Asl Bari. 220 precari storici scendono in piazza con sit-in di protesta per il rinnovo del contratto

Asl Bari. 220 precari storici scendono in piazza con sit-in di protesta per il rinnovo del contratto

Asl Bari. 220 precari storici scendono in piazza con sit-in di protesta per il rinnovo del contratto
“L’Usppi Puglia, preso atto positivamente dell’impegno concreto del neo dg di stabilizzare i precari 'storici', annuncia di aver chiesto di non dimenticare tutti quei dipendenti precari che non sono beneficiari della cosiddetta stabilizzazione 'immediata', ma che comunque rientrano nei benefici della Legge Madia”. Così Nicola Brescia, che scrive al Governatore Emiliano e al nuovo dg Asl Bari Sanguedolce

“Duecentoventi precari storici della Asl di Bari, in scadenza di contratto di lavoro il prossimo 31 ottobre, scendono in piazza, il giorno 25 settembre, alle ore 12,00, con un durissimo sit-in di protesta dinanzi la Direzione Generale, per chiedere la proroga del rapporto di lavoro sino al 31 dicembre, come è avvenuto, in tutte le altre Asl pugliesi”. Lo denuncia il segretario generale dell’Usppi Puglia, Nicola Brescia, che scrive al Governatore pugliese Michele Emiliano e al nuovo direttore generale della Asl Bari, Antonio Sanguedolce, al fine di ottenere una proroga e pari dignità nei confronti altri loro colleghi di altre Asl.
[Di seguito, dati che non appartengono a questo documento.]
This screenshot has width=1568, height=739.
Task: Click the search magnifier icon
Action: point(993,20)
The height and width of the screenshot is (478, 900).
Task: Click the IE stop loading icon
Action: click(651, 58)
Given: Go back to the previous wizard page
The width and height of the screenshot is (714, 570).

Il rischio, sostiene Brescia in sintesi, e che ci ricordi di loro troppo tardi, al contrario di quanto successo in altre Aziende sanitarie pugliesi. 
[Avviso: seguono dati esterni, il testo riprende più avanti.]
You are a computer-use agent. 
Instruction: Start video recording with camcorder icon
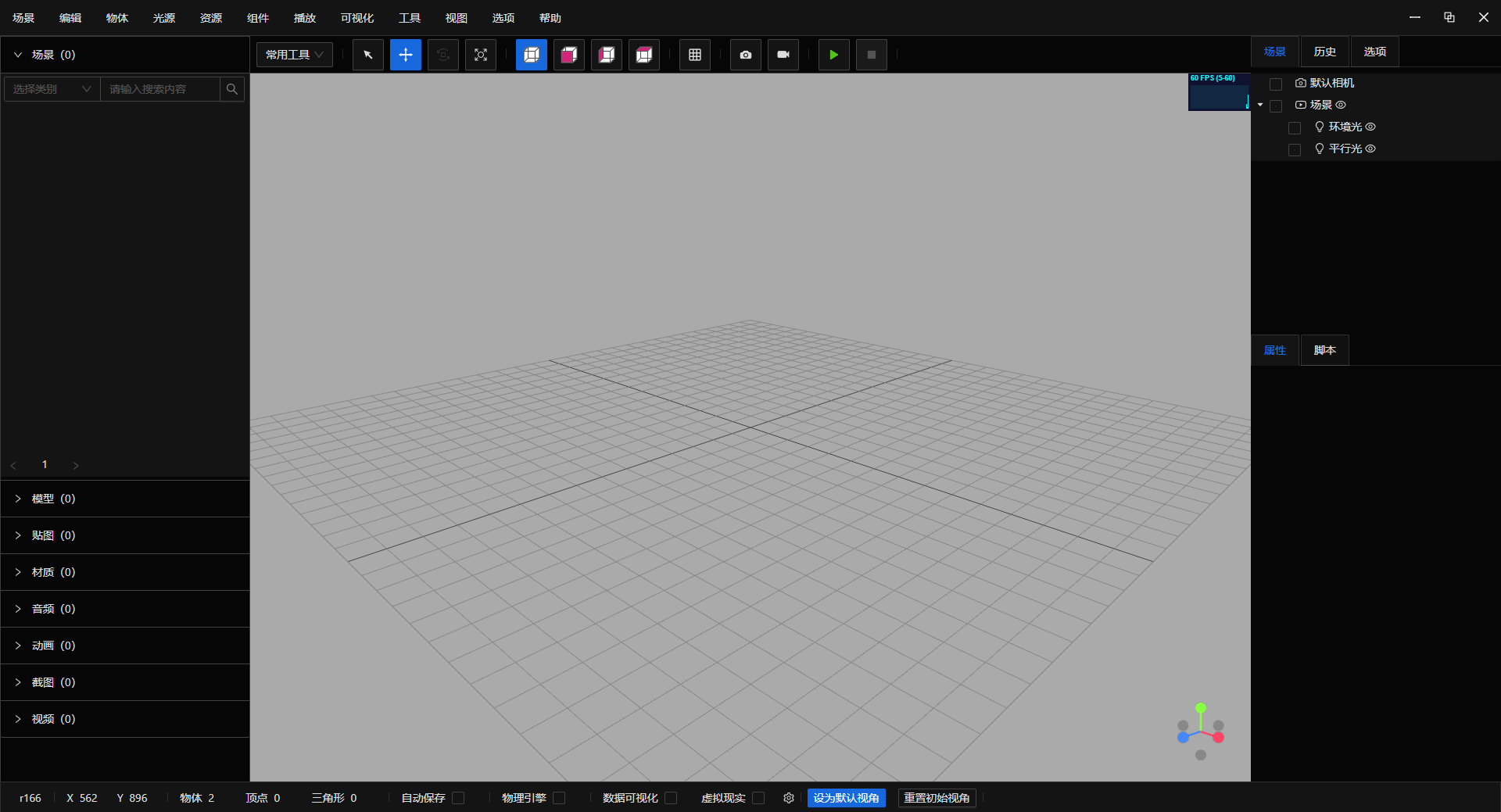click(783, 55)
“L’Usppi Puglia – prosegue Brescia -, preso atto positivamente dell’impegno concreto del neo direttore generale Asl Ba di stabilizzare i precari 'storici' per i quali oramai è cosa fatta, annuncia di aver chiesto formalmente e con forza al medesimo dg della Asl di Bari di non dimenticare di prorogare i contratti al 31 dicembre 2018 di tutti quei dipendenti precari che non sono beneficiari della cosiddetta stabilizzazione 'immediata', ma che comunque rientrano nei benefici della Legge Madia e che hanno la scadenza del contratto con l’Azienda al 31 ottobre 2018”.

“La richiesta dell’Usppi – spiega ancora il segretario generale Usppi Puglia – scaturisce dalla gravissima e annosa problematica della carenza di personale nell’ambito dei servizi Asl Ba, ma non solo, l’Usppi sostiene la necessità di garantire la continuità assistenziale e la parità di trattamento tra il personale atteso che altri Enti come Policlinico di Bari, Asl Le e Asl Bat, hanno già assicurato la proroga dei contratti del personale a tempo determinato al 31 dicembre 2018. L’Usppi si unisce al grido di protesta di questi precari e sollecitiamo il Governatore Pugliese a seguire le azioni del nuovo Governo, in relazione alla revoca definitiva dei blocchi assunzioni del 2004, sblocchi del turnover, la revoca della spesa vincolata dal piano di rientro”.

“Così facendo  – conclude Brescia – la Regione Puglia potrebbe rivedere le piante organiche e conseguire i Lea puntando su un miglioramento della qualità della Sanità pugliese e svincolare, ci auspichiamo le sorti di questi lavoratori Precari”.